# [EXERCISE 1]
Using the article about the Cincinnati Reds NFL team, decide whether each statement agrees with it: (a) the team played every home game at Crosley Field; (b) M. Scott Kearns had been a player at St. Xavier College; (c) the St. Louis Gunners took over the Reds' last four scheduled games. Give yes or no for each, with the deciding words from the article quoted exactly.
# [EXERCISE 2]
According to the article about the Cincinnati Reds NFL team, who was the head coach in 1934?
# [EXERCISE 3]
Reproduce word for word the part of the article about the Cincinnati Reds NFL team from "General information" to "Cincinnati Reds (1933–1934)".

* begin PAGE EXCERPT *

General information
- Founded: 1933
- Folded: 1934
- Headquartered: Cincinnati, Ohio, United States
- Colors: Red, white

Personnel
- Owner: M. Scott Kearns
- Head coach: Al Jolley and Mike Palm (1933) Algy Clark (1934)

Team history
- Cincinnati Reds (1933–1934)

League / conference affiliations
- National Football League Western Division

= Cincinnati Reds (NFL) =

Defunct National Football League team

The Cincinnati Reds were a National Football League team that played the 1933 season and the first eight games of the 1934 season. The football Reds played most of their home games at Crosley Field. Other home games were played at Dayton's Triangle Park, Portsmouth's Universal Stadium and Xavier University's Corcoran Stadium in a rare night game against the Chicago Cardinals.

M. Scott Kearns (1899–1940), a former player at St. Xavier College, was the organizer of the NFL Reds club.

The team was eventually suspended for failure to pay league dues during the 1934 season and the St. Louis Gunners, an independent team, replaced the Reds on the schedule for the last three games.

* end PAGE EXCERPT *
* begin PROVIDED RECORDS *

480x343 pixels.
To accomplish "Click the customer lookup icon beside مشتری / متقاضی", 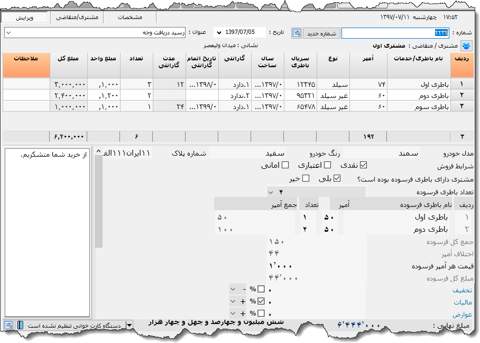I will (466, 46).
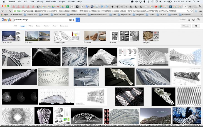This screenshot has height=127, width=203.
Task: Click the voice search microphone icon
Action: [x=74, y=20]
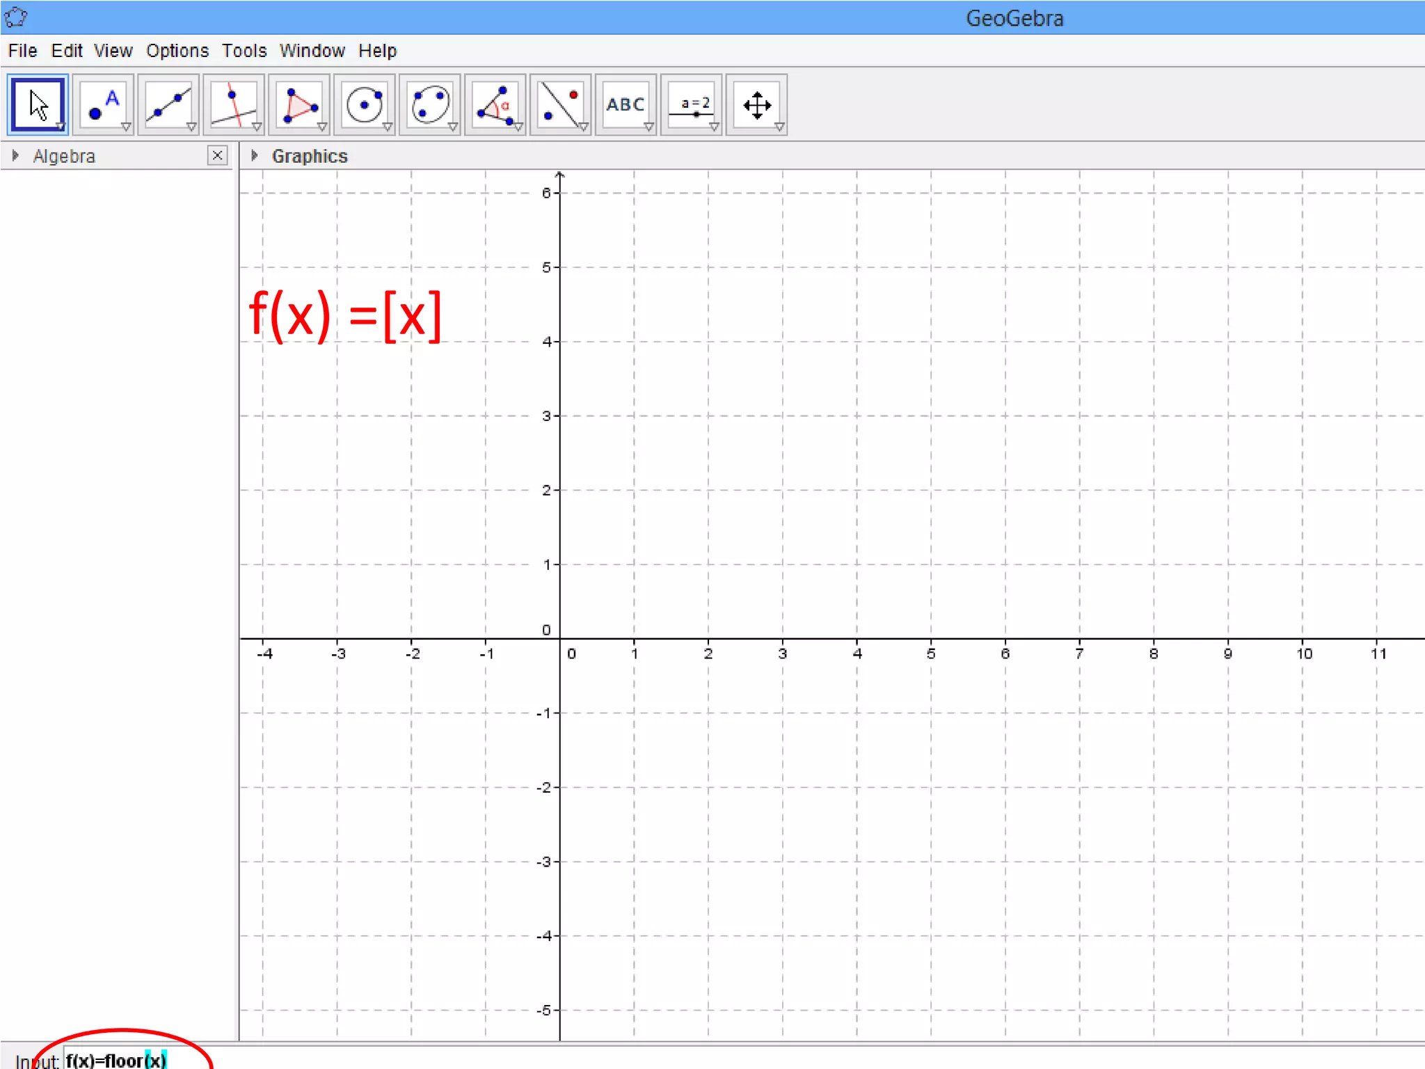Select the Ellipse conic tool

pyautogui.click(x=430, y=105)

* end PROVIDED RECORDS *
* begin PROVIDED RECORDS *

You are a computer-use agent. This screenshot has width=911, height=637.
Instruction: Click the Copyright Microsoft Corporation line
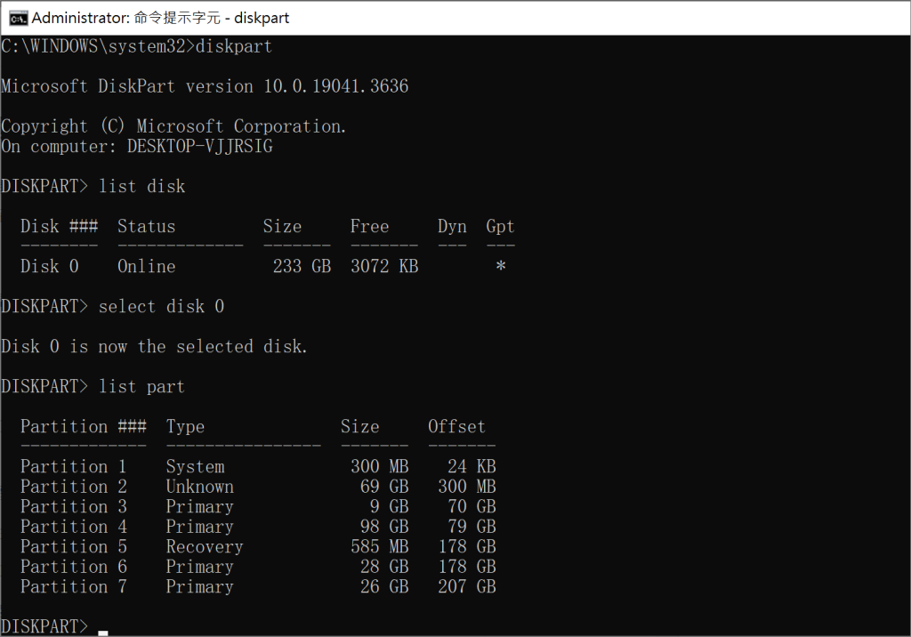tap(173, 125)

* end PROVIDED RECORDS *

# [REPLY 1]
(a) No: "Other home games were played at Dayton's Triangle Park, Portsmouth's Universal Stadium and Xavier University's Corcoran Stadium"
(b) Yes: "a former player at St. Xavier College"
(c) No: "replaced the Reds on the schedule for the last three games"

# [REPLY 2]
Algy Clark

# [REPLY 3]
General information
- Founded: 1933
- Folded: 1934
- Headquartered: Cincinnati, Ohio, United States
- Colors: Red, white

Personnel
- Owner: M. Scott Kearns
- Head coach: Al Jolley and Mike Palm (1933) Algy Clark (1934)

Team history
- Cincinnati Reds (1933–1934)